Abstract
Background
Rearrangements of lysine methyltransferase 2A (KMT2A) gene, previously known as the MLL gene, occur in 3 to 5% of adult patients with de novo AML and are enriched in therapy-related disease after treatment with topoisomerase II inhibitors (Bill, M et al. PNAS. 2020). KMT2A encodes a histone H3 lysine 4 methyltransferase and KMT2A rearrangements result in fusion proteins that induce aberrant Hox gene expression. (Armstrong, SA et al. Nature. 2002) Among patients with KMT2A rearranged AML (rAML) receiving intensive chemotherapy, the fusion partner impacts prognosis, and KMT2A-MLLT3 is associated with an intermediate risk while other KMT2A rearrangements are associated with adverse risk in the ELN classification. (Dohner, H et al. Blood. 2017) Here we evaluate the outcomes of patients with newly diagnosed and relapsed or refractory (R/R) AML with KMT2A rearrangements receiving venetoclax and hypomethylating agents (HMA).
Methods
Medical records of 333 patients with newly diagnosed or R/R AML receiving venetoclax in combination with HMAs at City of Hope National Medical Center between 11/1/2015 and 4/15/2020 were reviewed. Criteria for inclusion were a pathologically confirmed diagnosis of AML, age > 18 years, treatment with either decitabine or azacitidine in combination with venetoclax. KMT2A rearrangements were detected by karyotype and confirmed by FISH or RNA sequencing. Responses were evaluated per the ELN criteria (Dohner, H et al. Blood. 2017) Minimal residual disease flow cytometry was performed at the University of Washington.

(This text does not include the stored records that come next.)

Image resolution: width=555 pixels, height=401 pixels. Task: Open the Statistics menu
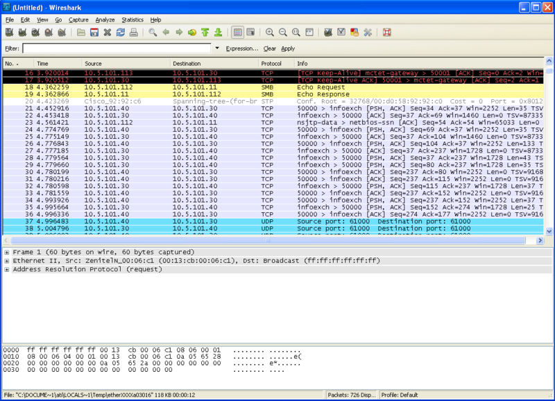(132, 19)
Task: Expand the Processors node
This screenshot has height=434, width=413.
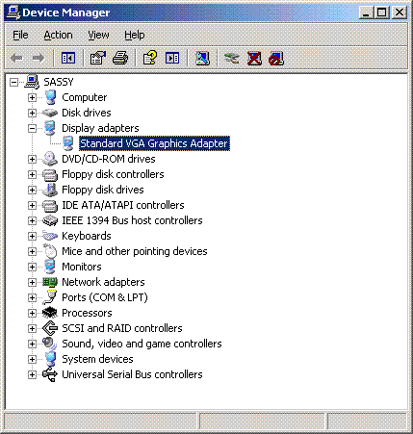Action: (x=32, y=313)
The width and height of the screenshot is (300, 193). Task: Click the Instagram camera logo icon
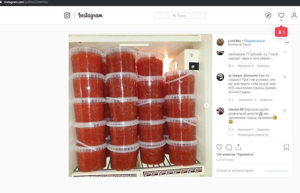(x=67, y=15)
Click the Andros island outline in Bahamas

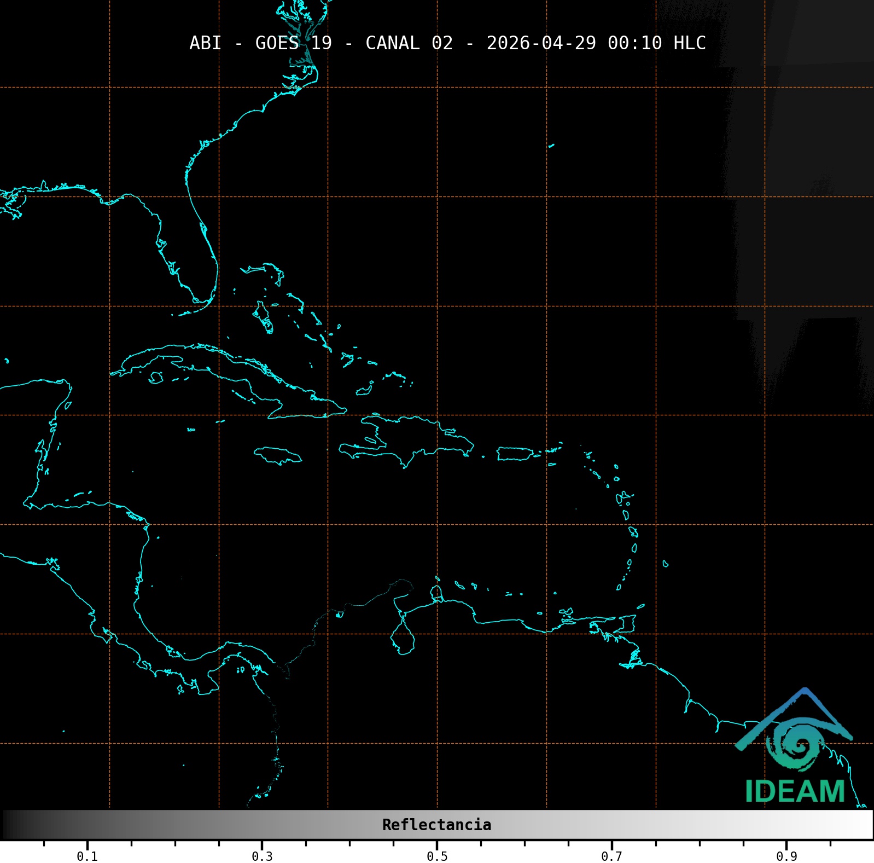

Patient characteristics were summarized by frequency and associations between overall response and patient and disease characteristics were tested by Fisher's exact test. OS was evaluated by the Kaplan-Meier method and the difference between groups was determined by log-rank test. All statistical analyses were performed using SPSS and Prism.
Results
We identified 18 patients (5.4%) with KMT2A rAML who met criteria for inclusion. MLLT3 was the predominant fusion partner, occurring in nine patients followed by ELL (n=2), AFDN (n=2), MLLT6 (n=1), MLLT10 (n=1), AFF1 (n=1), CBL (n=1), and TET1 (n=1). The cohort included both newly diagnosed (n=10) and R/R (n=8) AML patients. 44% had therapy-related or secondary AML. NRAS or KRAS mutations occurred in 4 out of 13 patients (31%) with available sequencing prior to treatment. Decitabine was the predominant HMA used in combination with venetoclax and 56% of all patients received 10-day dosing during the first cycle. For the total cohort, 9 patients achieved an overall response (ORR 50%), including 8 patients with a complete remission (CR/CRi 44%) and 1 (6%) patient with a morphologic leukemia free state, Figure 1. All six of the responders who were tested for MRD were negative. For treatment naïve patients, we observed a CR/CRi rate of 70% and a median survival of 11 months. On univariate analysis, R/R disease was the only factor associated with a significant decrease in response (ORR 12.5% vs. 80%, p=0.015, Table 1). With a median follow-up of 14.4 months for responding patients, median OS for the cohort was 6.59 months and 19.15 months for responding patients (Figure 2). The presence of NRAS or KRAS mutations was the only factor significantly impacting survival (HR 6.04, log rank 0.05, Table 1). Notably, the KMT2A fusion partner type did not impact response or survival. Allogeneic stem cell transplant was performed in 4 out of 9 (44%) responding patients.
Conclusion
Here, we show that venetoclax in combination with HMA led to a high rate of response and prolonged survival in a high-risk KMT2A rAML population. The outcomes of newly diagnosed KMT2A rAML patients after treatment with venetoclax and HMA in this study are similar to chemotherapy outcomes in patients aged < 60 years (CR 68% and median OS 0.9 months; Bill, M et al. PNAS. 2020). Consistent with previous studies, we found that MLLT3 was the most common fusion partner, occurring in 50% of patients and that RAS mutations were also common (~30%). In contrast to what has been reported for chemotherapy outcomes and in the ELN classification, the KMT2A-MLLT3 translocation was not associated with improved outcomes when compared to other KMT2A translocations. While this study was limited in being retrospective and having a small and heterogeneous population, our findings suggest that venetoclax and HMA are effective in KMT2A rAML and warrant further investigation.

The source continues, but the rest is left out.